So I found this crack in the side of the slab. I certain this is not one to worry about but I was wondering what are the signs more experienced inspectors look for when it comes to foundation issues. I usually look around windows and door frames to see any separation or cracking.
Add some pics.
Got the one I saw added now.
The crack in the picture does not appear significant from the limited view of the exterior part of it… It should be sealed with flexible sealant. Also, note, if you look closer you will notice someone trying to repair it before (parging over the original surface). How old is the house? Whenever there is cracking in the foundation, you want to look for signs of initial movement… and signs of continuing movement. If it’s a stable, shrinkage crack, all it usually needs is sealing/waterproofing.

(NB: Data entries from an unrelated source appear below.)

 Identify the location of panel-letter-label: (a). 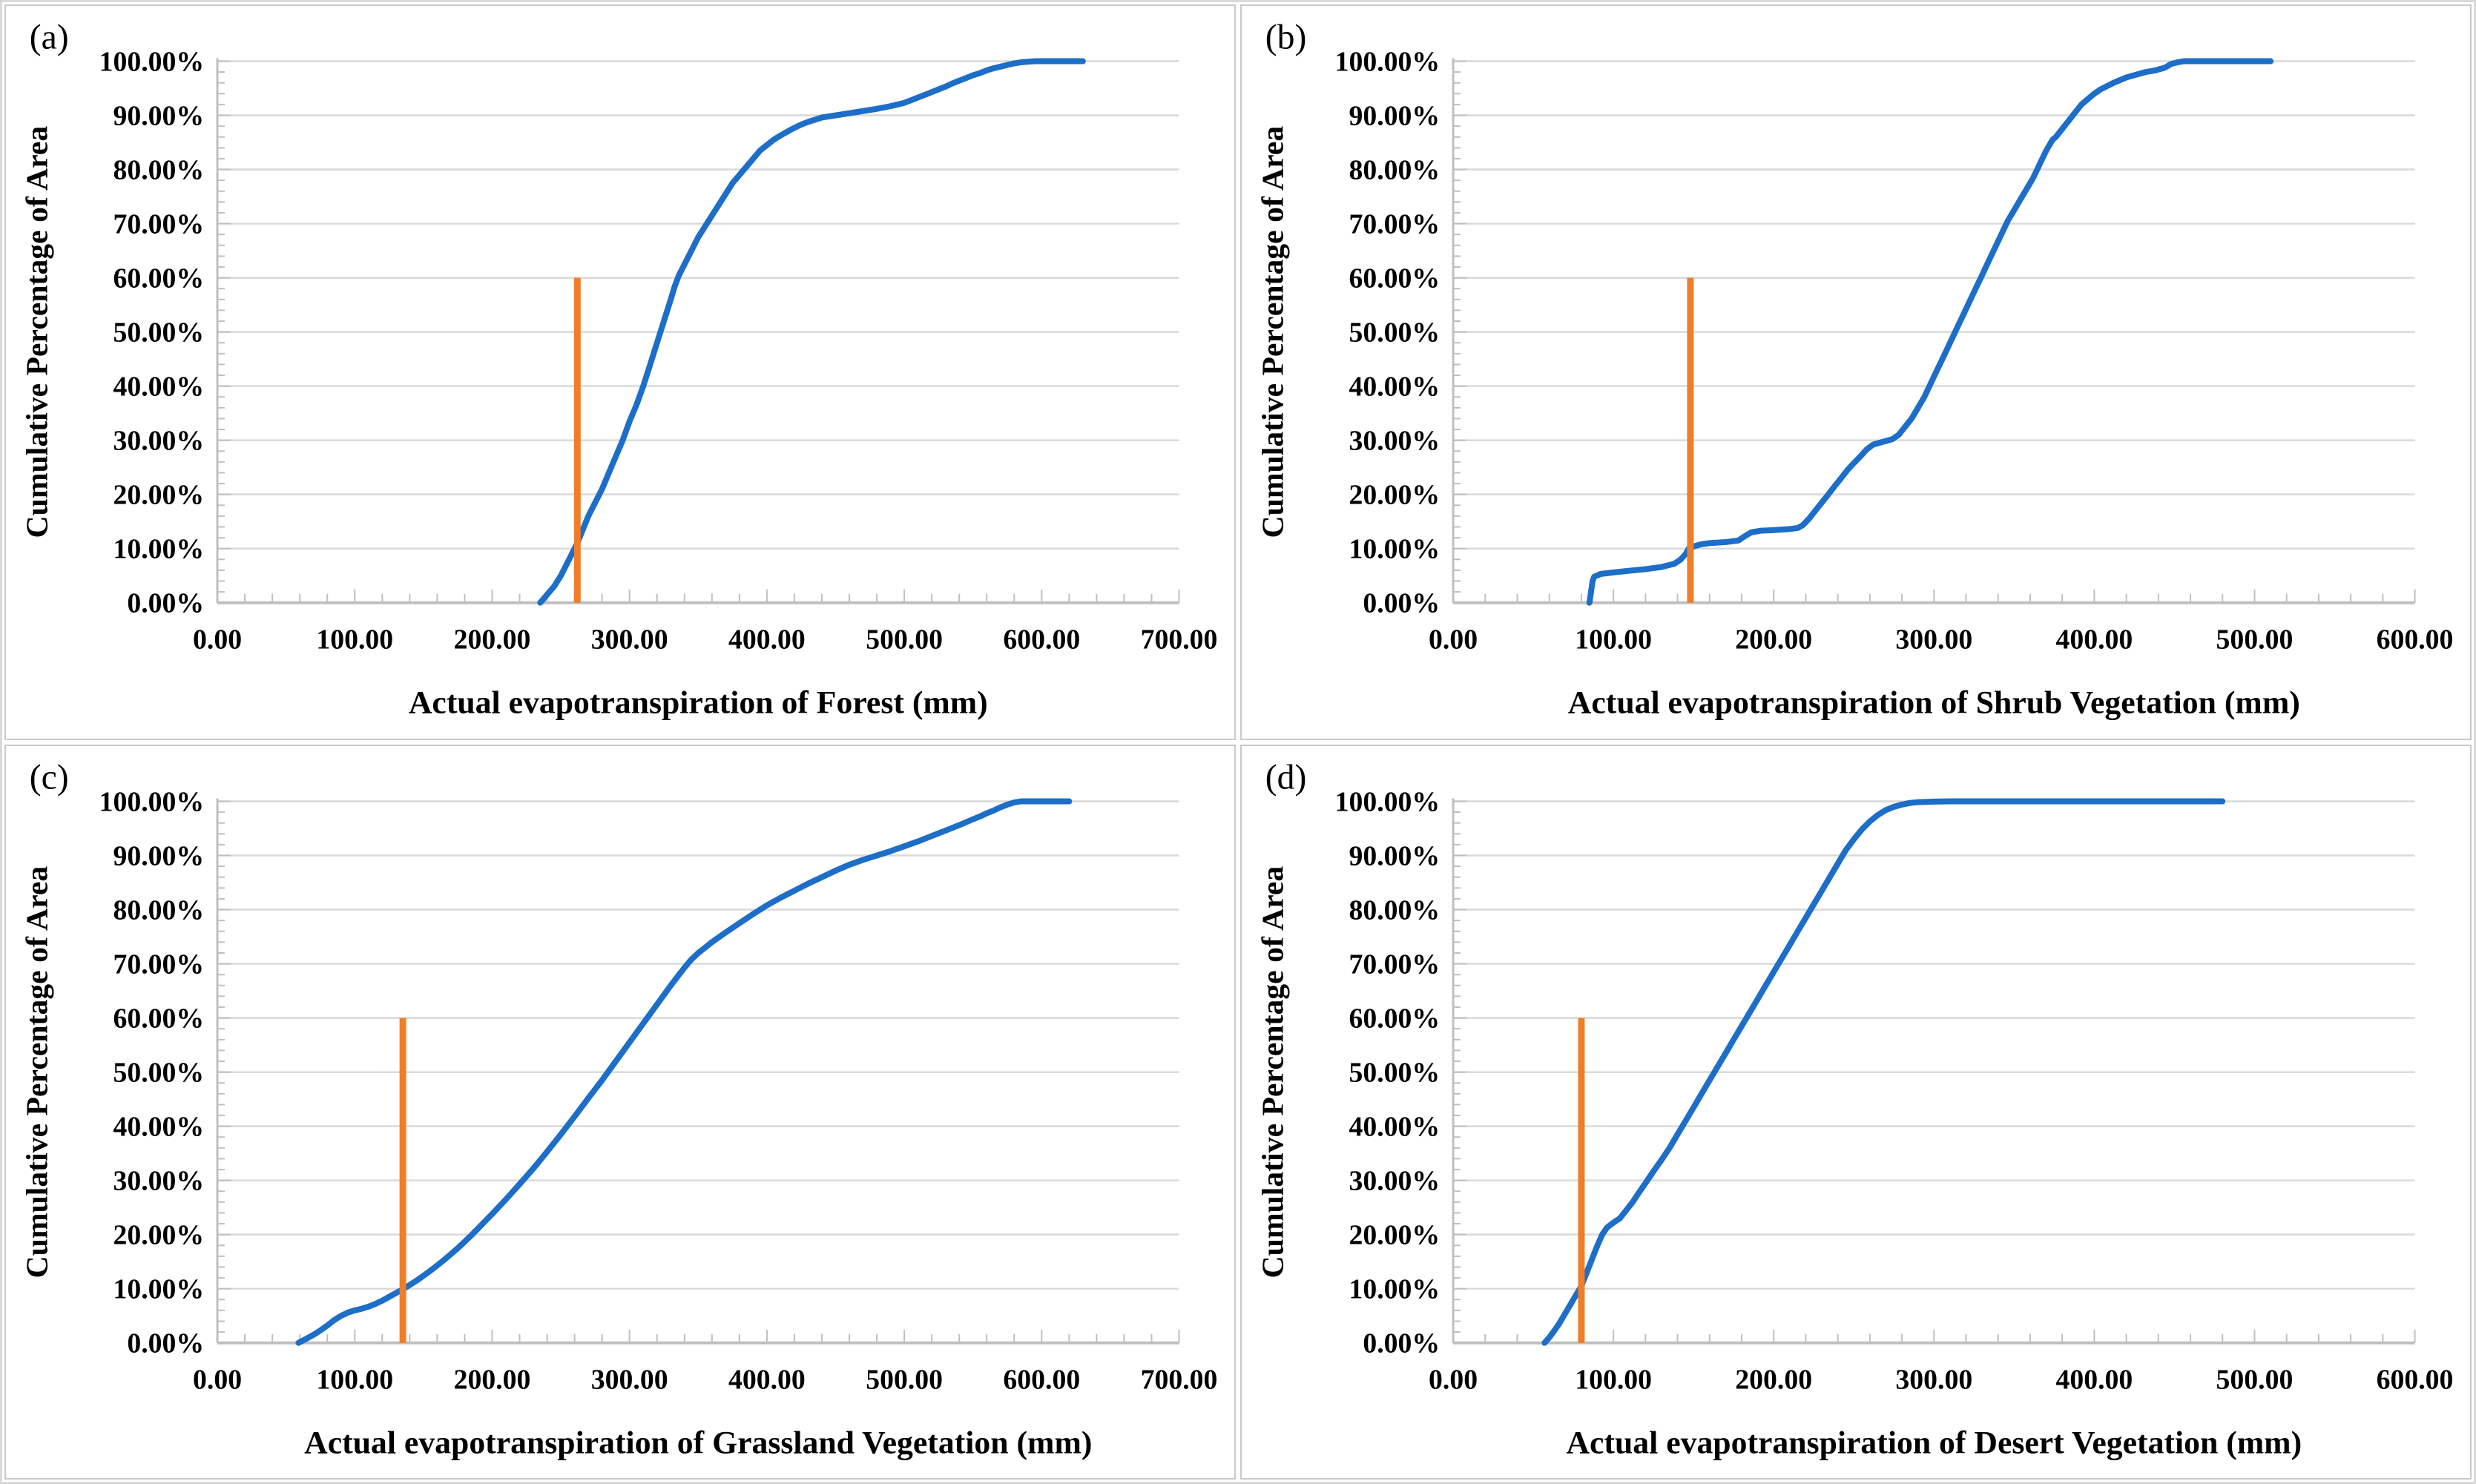
(49, 38).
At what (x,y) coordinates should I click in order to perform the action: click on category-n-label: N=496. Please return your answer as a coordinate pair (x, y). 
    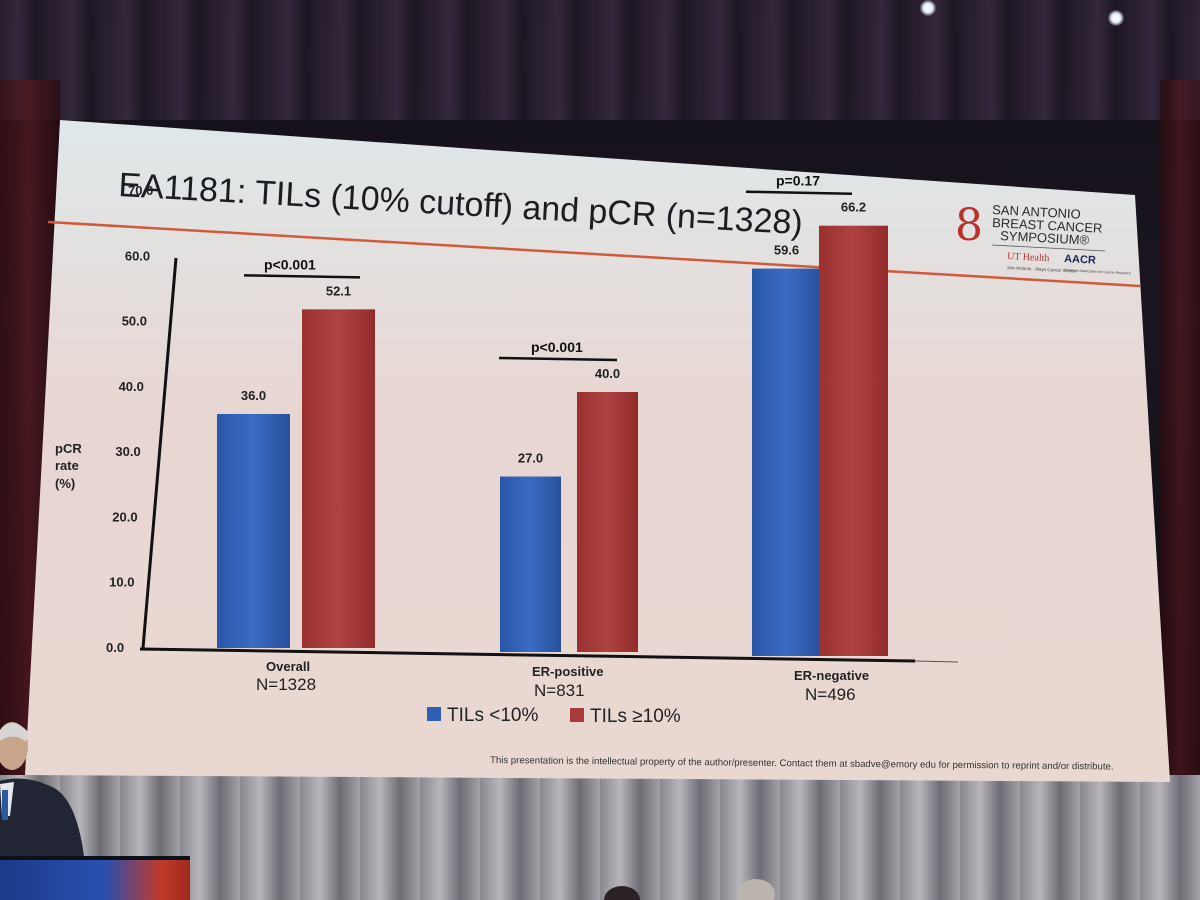
    Looking at the image, I should click on (830, 694).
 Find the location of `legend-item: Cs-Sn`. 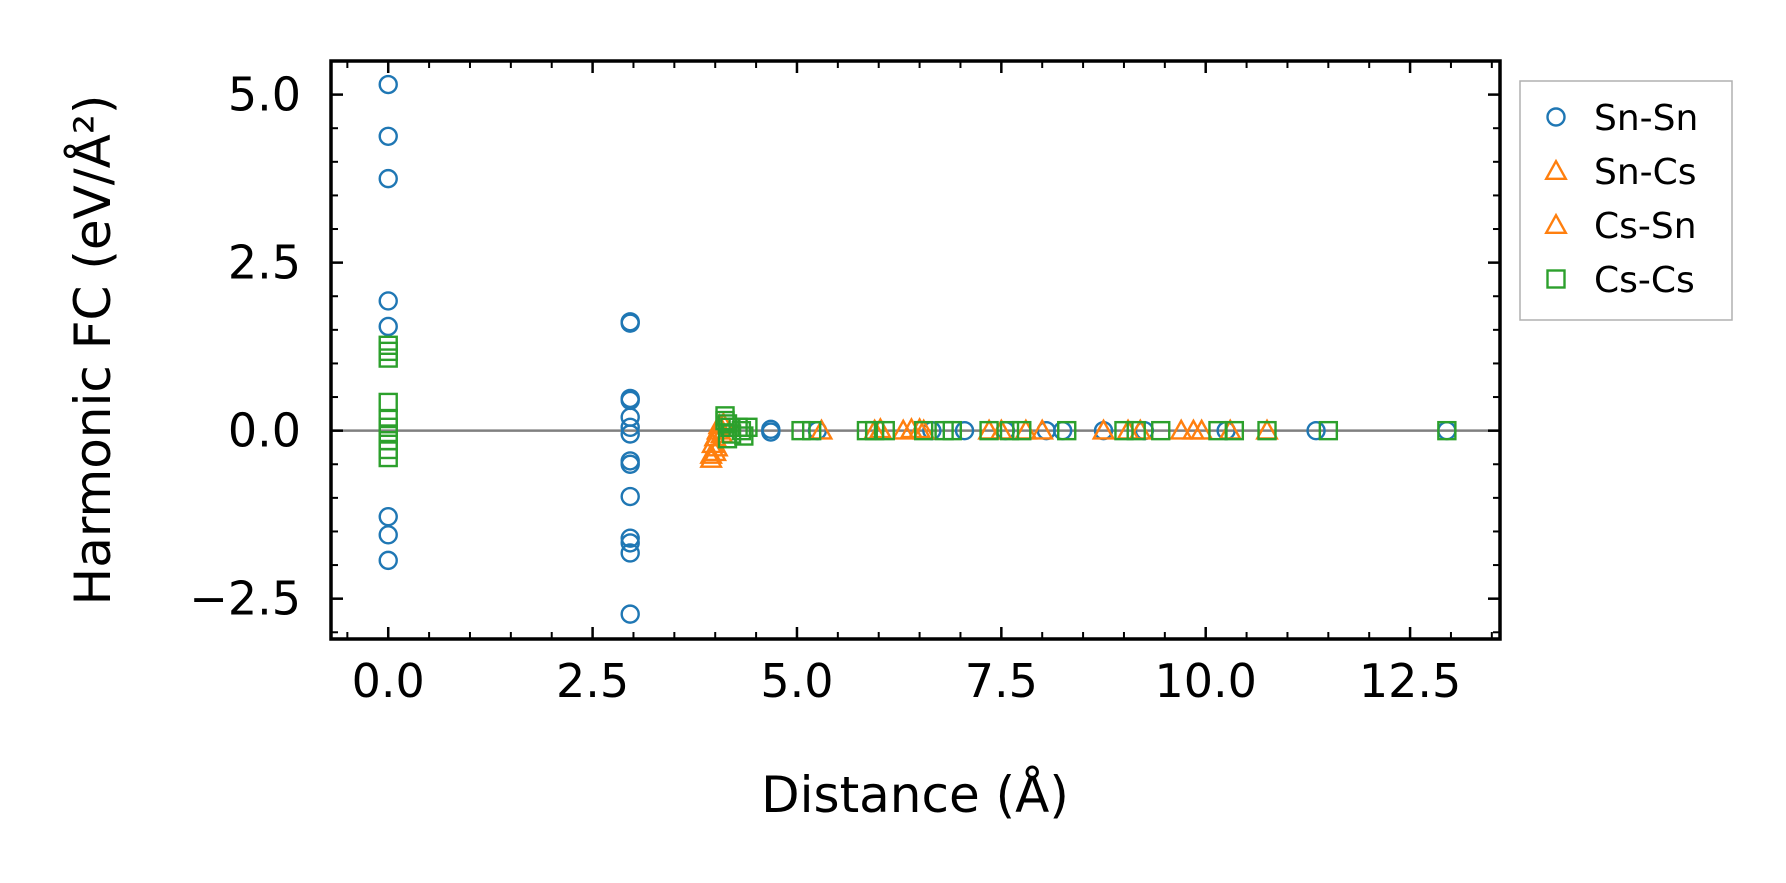

legend-item: Cs-Sn is located at coordinates (1620, 226).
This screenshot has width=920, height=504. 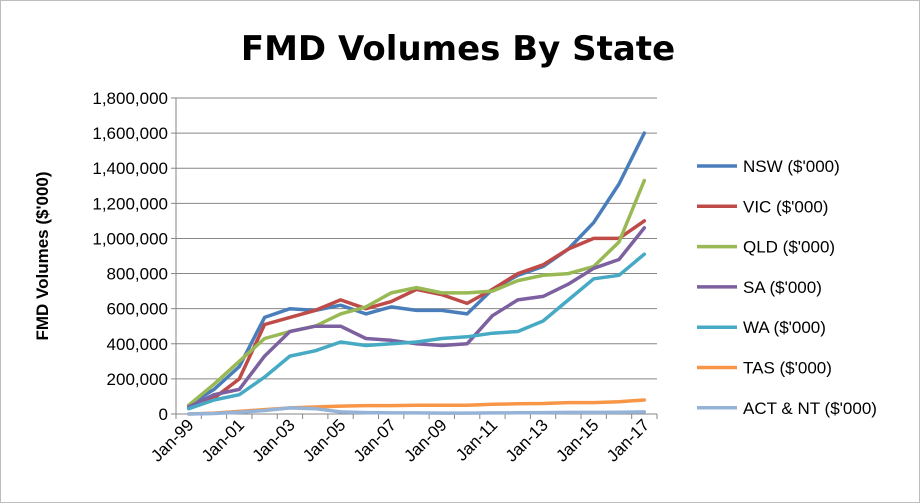 I want to click on x-tick-label: Jan-17, so click(x=628, y=440).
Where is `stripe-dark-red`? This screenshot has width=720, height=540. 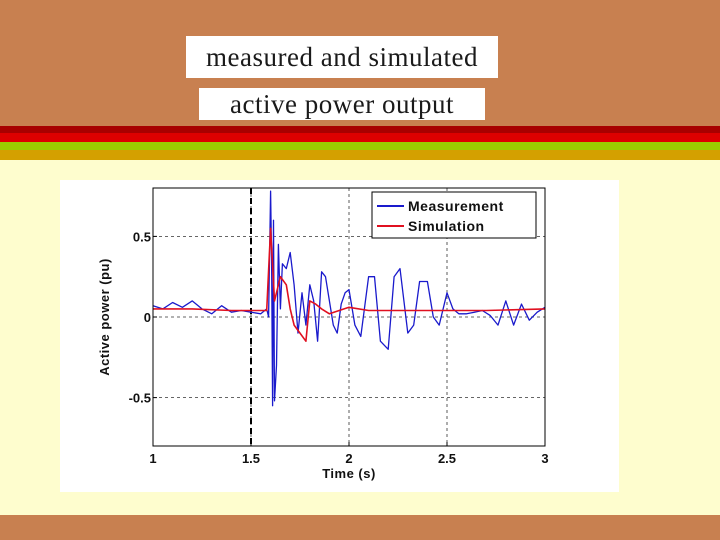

The house was built in 1993. As I said I didn’t think it was significant but there is areas where I can not see the foundation. What signs of initial movement should I be looking for? Just looking for better practices to improve.
Joshua, I looked for widening separation, crack displacement (Where one side is out further that the other side, horizontal cracks, cracks with bowing walls, etc.
I hope that helps…
It really does, I always look for this at windows having a wider separation at one end compared to the other end. I am even careful to look for it when people try to cover it up with caulking. I was wondering if you ever look at other areas where this might be happening. When ever I find a crack I make sure it is consistent in width and if it is I believe most of the time it is not a foundation issue, not sure if this is completely correct.
Joshua, I would have to see the situation in order to answer your (bolded) query.
I’ll be sure to share a crack I ever have a question on. Every crack I have found so far in the foundation has looked similar to the one I have posted here.
You were talking about a crack in a slab in the OP, I wouldn’t be concerned with a crack like that even in Northern Maine. Concrete cracks and that one shown looks like a shrinkage crack without structural consequences. But, I do not know where you are at.
Central Florida, I was just wanting to know the best practices to inspecting foundation. trying to take away from more experienced inspectors to add to my company.
Is it a Post Tension Cable slab or conventional deformed steel for reinforcement?
Is it just me, or does everyone else see a repair patch the size of a PTS plug right at the crack.
That’s why I asked if this was a PTC foundation. If so a crack at that location might be an issue.
Another example of not knowing where the member is from. I see the patch too, now, and I agree.
We do not see these types of foundations often in NE Ohio. Why would a small crack at the sight of the plug patch be an issue?
It wasn’t, with the post I stated I wasn’t worried about the crack. But I was asking for everyone’s best practices for looking for foundation issues.
That would be the end of a PT Cable, more specifically the Live End (Stressed End). The cable is held in place by a cable mount/bracket that gets its strength being encased in concrete. The cables are typically tensioned to very high numbers placing stress at that point as that was its design. A crack at a PTC location can have the effect of weakening the support for it. If the cable releases the results are unpredictable.
I worked with a guy long ago (not Inspections) who was building a $1.5M house for him and the Wife. They had over tensioned the PTC and the concrete itself apparently (after engineering review) was found of insufficient strength. The cables, all of them and there were a lot on this home, released along the entire front of the home. He showed us pictures and it looked like the house had been bombed! They were at least 80% done with the home and in the finish out stage.
What “wasn’t”? If you were not worried about the crack why would you be concerned with damage to interior finish out?